• Ziel der Aufgabe
Wie lautet der folgende Text zum Stealthing-Urteil des Bundesgerichts? Gib ihn vollständig und wortgetreu wieder.

##### Vorliegender Text

Im Urteil 6B_265/2020 vom 11. Mai 2022 entschied das Bundesgericht über einen potenziellen Fall von Schändung, nachdem ein Beschuldigter nach Beginn eines einvernehmlichen Geschlechtsverkehrs das Kondom entfernt hatte, ohne dass die Sexualpartnerin dies erkennen konnte, und den Verkehr fortgesetzt hatte (sog. Stealthing). Die Partnerin habe sich zuvor ausdrücklich geschützten Geschlechtsverkehr ausbedungen.
Die strafrechtliche Relevanz des Stealthing wird anhand des Tatbestands der Schändung (Art. 191 StGB) beurteilt. Danach macht sich schuldig, wer eine urteilsunfähige oder eine zum Widerstand unfähige Person in Kenntnis ihres Zustands zum Beischlaf, zu einer beischlafsähnlichen oder einer anderen sexuellen Handlung missbraucht. Gemäss Rechtsprechung gilt als im Sinne von Art. 191 StGB widerstandsunfähig, wer nicht imstande ist, sich gegen ungewollte sexuelle Kontakte zu wehren, weil er seinen Abwehrwillen nicht (wirksam) fassen oder äussern oder in einen Abwehrakt umsetzen kann. Die Gründe einer Widerstandsunfähigkeit können dauernd, vorübergehend oder situationsbedingt sein. Die Kasuistik umfasst etwa Fälle von schwerer geistiger Einschränkung infolge einer starken Intoxikation mit Alkohol oder Drogen, solche von fehlendem körperlichem Reaktionsvermögen (beispielsweise wegen eines Gebrechens oder einer Fesselung) und schliesslich auch besondere Konstellationen wie ein Zusammenwirken von Schläfrigkeit, Alkoholisierung und einem Irrtum über die Identität des Sexualpartners. Vorausgesetzt wird, dass die Fähigkeit zu Abwehrhandlungen ganz aufgehoben und nicht nur eingeschränkt ist. Die Tathandlung des Missbrauchs nach Art. 191 StGB besteht darin, dass sich der Täter die Widerstandsunfähigkeit des Opfers bewusst zunutze macht, um eine sexuelle Handlung zu vollziehen (E. 3.2).

##########
##### Extrahierte Einträge

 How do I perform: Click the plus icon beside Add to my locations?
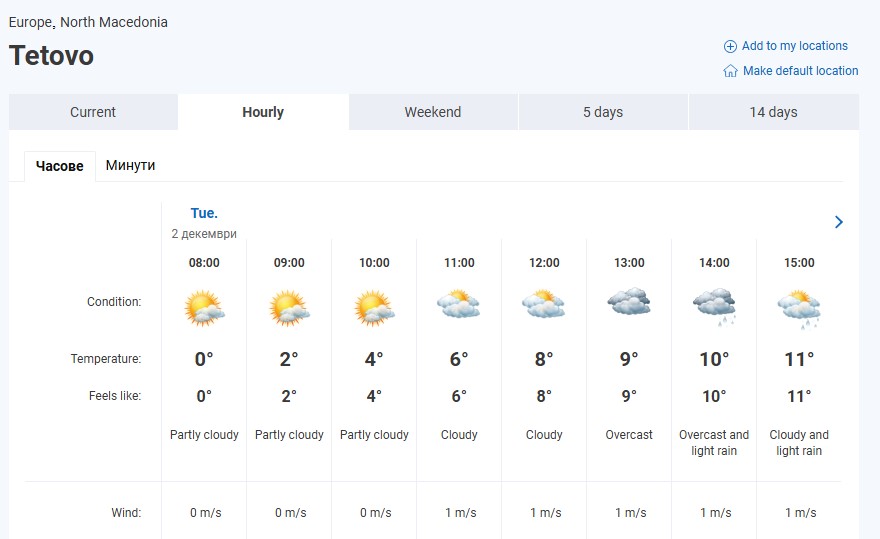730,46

##########
##### Extrahierte Einträge

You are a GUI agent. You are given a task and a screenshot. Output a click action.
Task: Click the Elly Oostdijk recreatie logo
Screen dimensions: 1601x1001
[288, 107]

##########

• Lösung der Aufgabe
Im Urteil 6B_265/2020 vom 11. Mai 2022 entschied das Bundesgericht über einen potenziellen Fall von Schändung, nachdem ein Beschuldigter nach Beginn eines einvernehmlichen Geschlechtsverkehrs das Kondom entfernt hatte, ohne dass die Sexualpartnerin dies erkennen konnte, und den Verkehr fortgesetzt hatte (sog. Stealthing). Die Partnerin habe sich zuvor ausdrücklich geschützten Geschlechtsverkehr ausbedungen.
Die strafrechtliche Relevanz des Stealthing wird anhand des Tatbestands der Schändung (Art. 191 StGB) beurteilt. Danach macht sich schuldig, wer eine urteilsunfähige oder eine zum Widerstand unfähige Person in Kenntnis ihres Zustands zum Beischlaf, zu einer beischlafsähnlichen oder einer anderen sexuellen Handlung missbraucht. Gemäss Rechtsprechung gilt als im Sinne von Art. 191 StGB widerstandsunfähig, wer nicht imstande ist, sich gegen ungewollte sexuelle Kontakte zu wehren, weil er seinen Abwehrwillen nicht (wirksam) fassen oder äussern oder in einen Abwehrakt umsetzen kann. Die Gründe einer Widerstandsunfähigkeit können dauernd, vorübergehend oder situationsbedingt sein. Die Kasuistik umfasst etwa Fälle von schwerer geistiger Einschränkung infolge einer starken Intoxikation mit Alkohol oder Drogen, solche von fehlendem körperlichem Reaktionsvermögen (beispielsweise wegen eines Gebrechens oder einer Fesselung) und schliesslich auch besondere Konstellationen wie ein Zusammenwirken von Schläfrigkeit, Alkoholisierung und einem Irrtum über die Identität des Sexualpartners. Vorausgesetzt wird, dass die Fähigkeit zu Abwehrhandlungen ganz aufgehoben und nicht nur eingeschränkt ist. Die Tathandlung des Missbrauchs nach Art. 191 StGB besteht darin, dass sich der Täter die Widerstandsunfähigkeit des Opfers bewusst zunutze macht, um eine sexuelle Handlung zu vollziehen (E. 3.2).